Covid-positive students were placed in isolation throughout Welch Hall the week of January 30, causing discomfort for Covid-free residents.


Although OWU policy was co-created with the Delaware Public Health District and follows guidelines from the CDC, students would prefer a different plan.

After a positive and reported test to the OWU Covid-19 Response Group, students receive the option to go home, isolate off campus, stay in their room if they live alone, or relocate to other spaces to quarantine.


Doug Koyle, Associate Dean and liaison to the Student Health Center, said “There is no enhanced risk to other students in the building isolated students are staying in because the infected students have their own bathrooms and have food being delivered to them”.


When asked about the use of empty residence halls, Koyle said, “Using other residence hall buildings would require significant coordination and costs”.


Alyssa Back, Welch Hall resident, said she understands the university’s perspective but feels the health of students on campus should be prioritized. “I understand the policy if Covid-students are staying in their rooms, but there is nothing making them do that.”


Back’s concern was sparked after seeing Covid-positive students in her hallway when the date of their positive test was unknown.


Sydney Good, Welch Hall resident, emphasized her concern. “I have an autoimmune disease and a heart condition and am at high risk for Covid. I would prefer if positive cases were not on my floor, so I do not have to walk past their rooms and be at a higher exposure”.


McKenna Tuttle, member of the OWU softball team, worries for her 10 teammates living in rooms near quarantined students. “If my teammates get sick it puts me at risk as well as my roommates on the women’s basketball team and one roommate on the field hockey team.” Tuttle believes the current policy is counteractive to the previous year’s policy.

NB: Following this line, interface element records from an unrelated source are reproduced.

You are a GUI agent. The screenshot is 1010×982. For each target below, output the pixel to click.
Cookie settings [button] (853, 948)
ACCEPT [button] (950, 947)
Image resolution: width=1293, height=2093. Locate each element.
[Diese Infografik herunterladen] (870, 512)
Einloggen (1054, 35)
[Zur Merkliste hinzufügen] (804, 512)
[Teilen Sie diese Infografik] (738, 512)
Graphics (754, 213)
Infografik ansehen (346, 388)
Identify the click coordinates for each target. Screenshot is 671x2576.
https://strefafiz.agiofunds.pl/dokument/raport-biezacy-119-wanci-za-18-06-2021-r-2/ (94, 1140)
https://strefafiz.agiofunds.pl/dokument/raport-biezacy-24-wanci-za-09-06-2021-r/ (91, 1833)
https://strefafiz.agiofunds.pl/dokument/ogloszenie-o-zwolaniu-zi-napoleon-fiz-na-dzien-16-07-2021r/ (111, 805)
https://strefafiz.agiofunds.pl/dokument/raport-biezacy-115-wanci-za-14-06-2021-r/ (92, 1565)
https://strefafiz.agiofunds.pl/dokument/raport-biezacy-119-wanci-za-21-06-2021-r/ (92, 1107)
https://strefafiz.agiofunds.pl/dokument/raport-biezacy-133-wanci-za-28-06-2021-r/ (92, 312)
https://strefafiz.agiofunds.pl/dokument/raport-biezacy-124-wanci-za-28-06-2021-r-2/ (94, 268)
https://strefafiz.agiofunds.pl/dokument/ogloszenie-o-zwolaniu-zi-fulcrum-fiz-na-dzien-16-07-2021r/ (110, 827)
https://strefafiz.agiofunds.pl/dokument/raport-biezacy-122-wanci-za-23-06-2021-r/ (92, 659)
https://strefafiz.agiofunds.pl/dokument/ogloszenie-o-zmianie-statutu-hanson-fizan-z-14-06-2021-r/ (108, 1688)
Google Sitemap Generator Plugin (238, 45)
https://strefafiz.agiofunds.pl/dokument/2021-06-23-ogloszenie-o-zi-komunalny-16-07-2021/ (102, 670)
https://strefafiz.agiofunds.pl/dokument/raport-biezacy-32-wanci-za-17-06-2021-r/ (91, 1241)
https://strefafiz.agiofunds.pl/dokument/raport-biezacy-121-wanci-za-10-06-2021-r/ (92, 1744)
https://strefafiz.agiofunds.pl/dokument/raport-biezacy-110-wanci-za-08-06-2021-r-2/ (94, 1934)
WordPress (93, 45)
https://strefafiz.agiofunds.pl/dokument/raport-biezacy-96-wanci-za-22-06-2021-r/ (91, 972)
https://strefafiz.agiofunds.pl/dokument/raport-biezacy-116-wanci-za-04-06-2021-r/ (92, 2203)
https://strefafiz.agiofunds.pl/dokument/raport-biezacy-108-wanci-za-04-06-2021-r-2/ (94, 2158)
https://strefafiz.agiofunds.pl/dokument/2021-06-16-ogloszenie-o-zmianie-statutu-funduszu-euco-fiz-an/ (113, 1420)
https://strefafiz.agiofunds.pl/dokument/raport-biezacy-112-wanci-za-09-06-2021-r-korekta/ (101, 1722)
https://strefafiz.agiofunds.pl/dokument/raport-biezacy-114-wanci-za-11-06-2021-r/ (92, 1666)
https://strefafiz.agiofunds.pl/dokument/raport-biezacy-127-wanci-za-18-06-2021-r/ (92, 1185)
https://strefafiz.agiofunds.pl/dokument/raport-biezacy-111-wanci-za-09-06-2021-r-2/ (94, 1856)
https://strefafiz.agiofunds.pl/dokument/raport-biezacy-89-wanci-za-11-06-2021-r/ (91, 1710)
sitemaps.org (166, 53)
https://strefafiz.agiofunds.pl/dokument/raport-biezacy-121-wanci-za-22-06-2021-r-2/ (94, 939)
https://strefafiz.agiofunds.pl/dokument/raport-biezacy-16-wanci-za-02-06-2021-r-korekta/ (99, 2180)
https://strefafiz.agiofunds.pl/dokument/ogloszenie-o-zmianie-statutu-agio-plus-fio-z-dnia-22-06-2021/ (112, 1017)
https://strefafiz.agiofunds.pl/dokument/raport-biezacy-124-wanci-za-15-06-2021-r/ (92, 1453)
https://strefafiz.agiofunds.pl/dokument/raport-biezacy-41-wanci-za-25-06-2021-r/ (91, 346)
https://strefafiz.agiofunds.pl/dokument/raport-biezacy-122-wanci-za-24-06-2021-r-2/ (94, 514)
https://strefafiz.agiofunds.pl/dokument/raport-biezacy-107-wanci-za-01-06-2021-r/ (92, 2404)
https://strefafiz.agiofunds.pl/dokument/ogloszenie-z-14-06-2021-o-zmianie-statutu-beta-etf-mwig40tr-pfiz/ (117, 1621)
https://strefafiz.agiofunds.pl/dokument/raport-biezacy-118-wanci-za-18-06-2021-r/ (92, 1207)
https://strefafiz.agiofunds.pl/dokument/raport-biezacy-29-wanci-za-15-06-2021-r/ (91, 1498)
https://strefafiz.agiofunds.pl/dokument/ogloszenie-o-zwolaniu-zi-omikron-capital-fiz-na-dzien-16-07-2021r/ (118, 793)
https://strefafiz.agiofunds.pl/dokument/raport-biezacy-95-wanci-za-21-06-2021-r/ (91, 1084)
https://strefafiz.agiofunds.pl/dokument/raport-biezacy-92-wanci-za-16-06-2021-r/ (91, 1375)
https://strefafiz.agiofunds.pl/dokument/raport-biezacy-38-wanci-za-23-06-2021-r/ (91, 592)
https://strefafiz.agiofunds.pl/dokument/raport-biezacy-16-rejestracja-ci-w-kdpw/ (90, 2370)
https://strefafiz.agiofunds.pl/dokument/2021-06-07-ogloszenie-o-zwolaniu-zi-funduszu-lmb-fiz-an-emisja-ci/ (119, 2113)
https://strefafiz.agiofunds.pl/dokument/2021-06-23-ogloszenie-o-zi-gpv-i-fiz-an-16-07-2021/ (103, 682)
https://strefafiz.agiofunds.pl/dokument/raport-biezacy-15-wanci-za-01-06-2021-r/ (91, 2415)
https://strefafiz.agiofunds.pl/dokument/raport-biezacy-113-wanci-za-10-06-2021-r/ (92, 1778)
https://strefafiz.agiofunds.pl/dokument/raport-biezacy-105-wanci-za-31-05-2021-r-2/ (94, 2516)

OWU Student and fraternity room advisor, Ben Warden, declined the option of relocation to Welch after his contraction of the virus. He preferred to quarantine at home for convenience and to decrease exposure for healthy Welch residents.


Warden thinks the university should adapt the relocation option to an empty residence hall such as Bashford. Warden accounted for human error and mentioned how Covid-positive students may not always follow in-room protocol.


The students emphasized the prioritization of student health over cost and coordination difficulties and would prefer to use the unoccupied residences.